Home Sweet Home

So yes, as I alluded to the other day, I’ve found a new apartment. I had posted a request for any leads on housing in Manhattan about two weeks ago and within 12 hours of the post, I’d gotten a response from Eli about an apartment which is roughly the same size as my old place, but about $500 less per month. Though we did a token exploration of some other apartments, I knew pretty much immediately that we’d be taking the place.

And though my experience probably isn’t typical, I did use the episode as an illustrative example of the potential weblogs have to change one’s life when I was talking to New York magazine. But please note: The linked article contains the worst photo of me ever. I’m not a vain man, but I do actually own a comb, contrary to what that picture would indicate.
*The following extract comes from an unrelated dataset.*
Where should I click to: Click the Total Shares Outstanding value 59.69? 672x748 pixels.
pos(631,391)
So the ignominy of being humiliated in public for my hair made me realize that there other parts of my life to which I should be applying Blog Power Career, personal life, housing, these have all been enriched through my site. But clearly my next goal should be to see if my weblog can improve my hairstyle. (For the record, they took five rolls of photos of me and still chose that image. I bet Gawker bloggers get approval on any image before it makes it into print.)
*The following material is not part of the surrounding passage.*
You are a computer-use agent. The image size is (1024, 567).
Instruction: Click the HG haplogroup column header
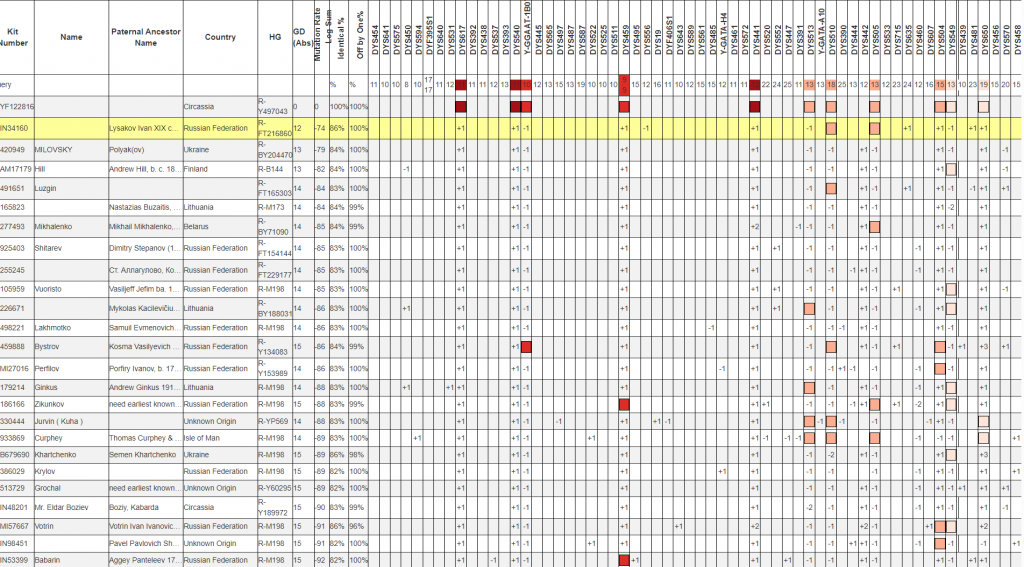pyautogui.click(x=275, y=37)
But really, there should be no limit to the kinds of fringe benefits one can score through a weblog. After fixing my appearance, I’m going to see if my blog can help me score a free iPod. Or maybe a Segway, the very holiest weblog talisman. Sure, Howard Dean might get to be leader of the free world through his blog, but some day when I’m cruising past the White House on my Segway, the wind blowing through my neatly-coifed hair, tunes blaring from my iPod, that man’s gonna look out the window of the Oval Office and say, "man, I wish I had that guy’s blog."